Fessenden contracted with General Electric to help design and produce a series of high-frequency alternator-transmitters. In 1903, Charles Proteus Steinmetz of GE delivered a 10 kHz version which proved of limited use and could not be directly used as a radio transmitter. Fessenden’s request for a faster, more powerful unit was assigned to Ernst F. W. Alexanderson, and in August, 1906 he delivered an improved model which operated at a transmitting frequency of approximately 50 kHz, although with far less power than Fessenden’s rotary-spark transmitters.

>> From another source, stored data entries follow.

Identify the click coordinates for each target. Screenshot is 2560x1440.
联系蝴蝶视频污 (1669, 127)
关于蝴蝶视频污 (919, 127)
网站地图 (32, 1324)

The alternator-transmitter achieved the goal of transmitting quality audio signals, but the lack of any way to amplify the signals meant they were somewhat weak. On December 21, 1906, Fessenden made an extensive demonstration of the new alternator-transmitter at Brant Rock, showing its utility for point-to-point wireless telephony, including interconnecting his stations to the wire telephone network. A detailed review of this demonstration appeared in The American Telephone Journal.[2]

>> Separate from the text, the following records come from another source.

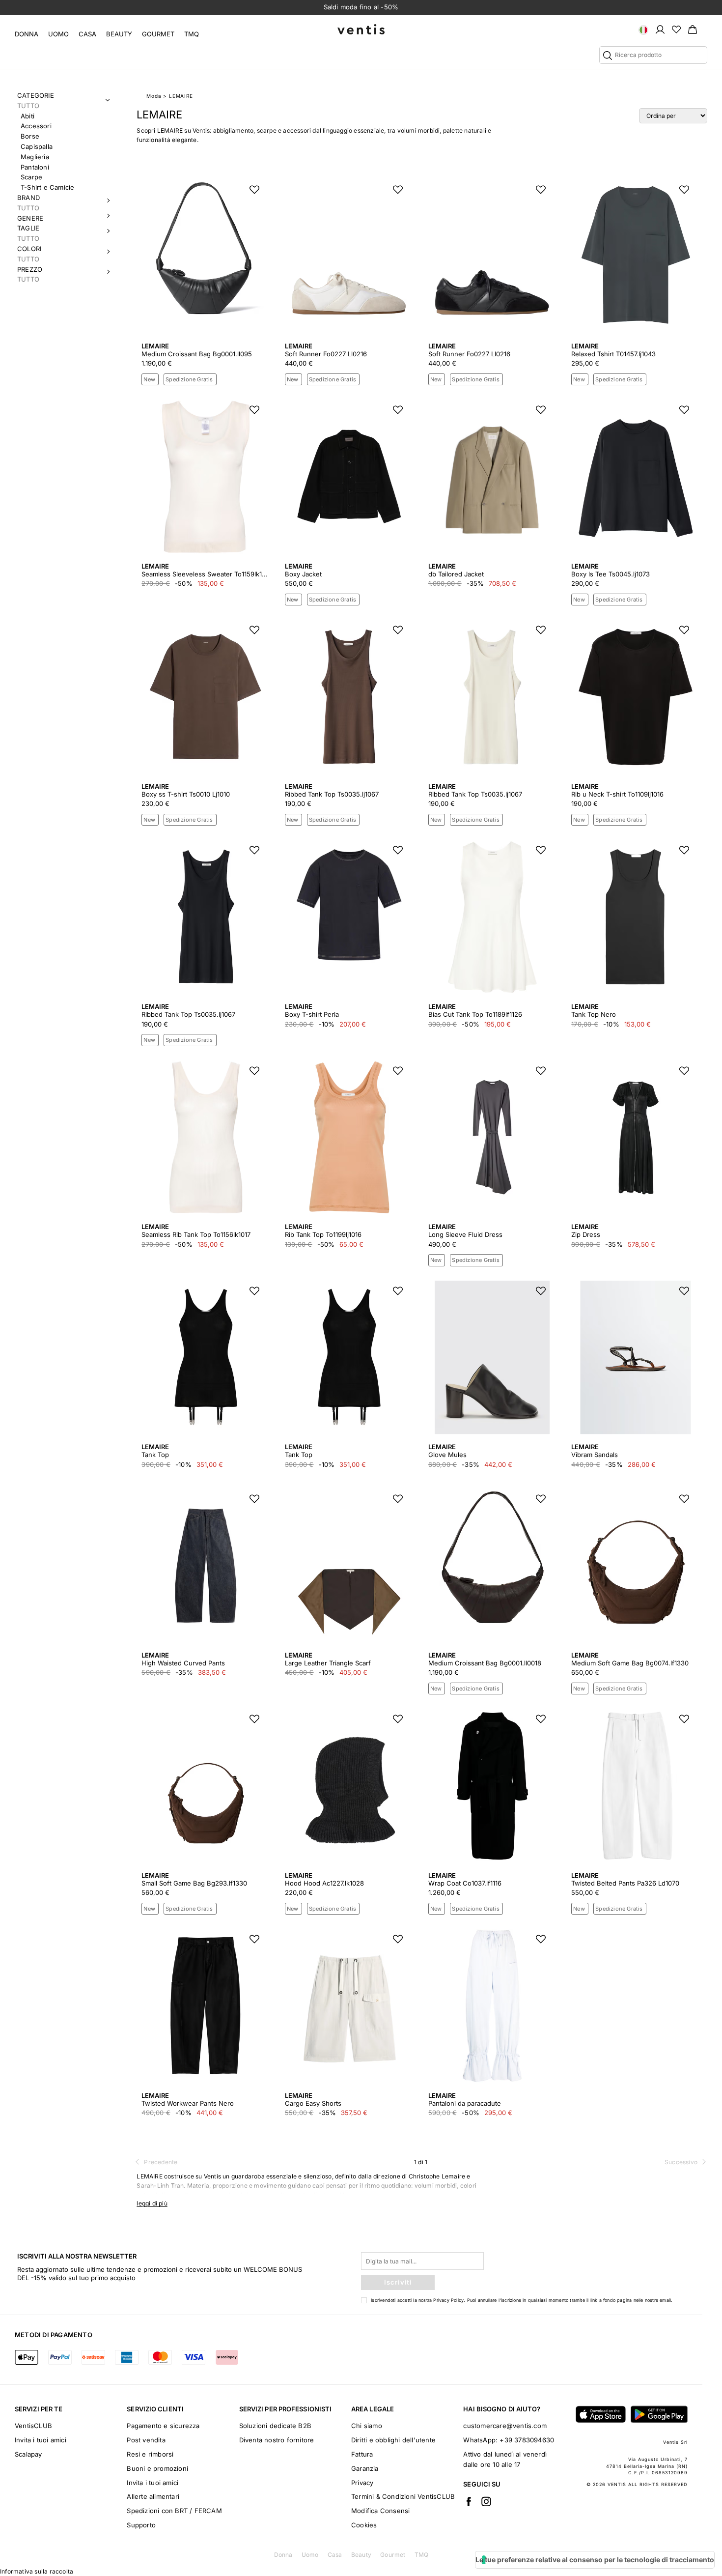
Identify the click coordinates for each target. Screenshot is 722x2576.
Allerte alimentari (153, 2496)
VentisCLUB (33, 2426)
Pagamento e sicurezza (163, 2426)
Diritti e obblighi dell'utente (393, 2440)
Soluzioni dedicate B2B (275, 2426)
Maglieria (35, 157)
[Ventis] (361, 29)
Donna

A few days later, two additional demonstrations took place, which appear to be the first audio radio broadcasts of entertainment and music ever made to a general audience—maybe. (Beginning in 1904, the U.S. Navy had broadcast daily time signals and weather reports, but these employed spark transmitters, transmitting in Morse code). On the evening of December 24, 1906 (Christmas Eve), Fessenden used the alternator-transmitter to send out a short program from Brant Rock. It included a phonograph record of Ombra mai fu (Largo) by George Frideric Handel, followed by Fessenden himself playing the song O Holy Night on the violin. Finishing with reading a passage from the Bible: ‘Glory to God in the highest and on earth peace to men of good will’ (Gospel of Luke 2:14).[3] He petitioned his listeners to write in about the quality of the broadcast as well as their location when they heard it. Surprisingly, his broadcast was heard several hundred miles away, however accompanying the broadcast was a disturbing noise. This noise was due to irregularities in the spark gap transmitter he used.[4]

On December 31, New Year’s Eve, a second short program was broadcast. The main audience for both these transmissions was an unknown number of shipboard radio operators along the East Coast of the United States. Fessenden claimed that the Christmas Eve broadcast had been heard “as far down” as Norfolk, Virginia, while the New Year Eve’s broadcast had reached places in the Caribbean. Although now seen as a landmark, these two broadcasts were barely noticed at the time and soon forgotten— the only first-hand account appears to be a letter Fessenden wrote on January 29, 1932 to his former associate, Samuel M. Kinter.[3] There are no known accounts in any ships’ radio logs, nor any contemporary literature, of the reported holiday demonstrations.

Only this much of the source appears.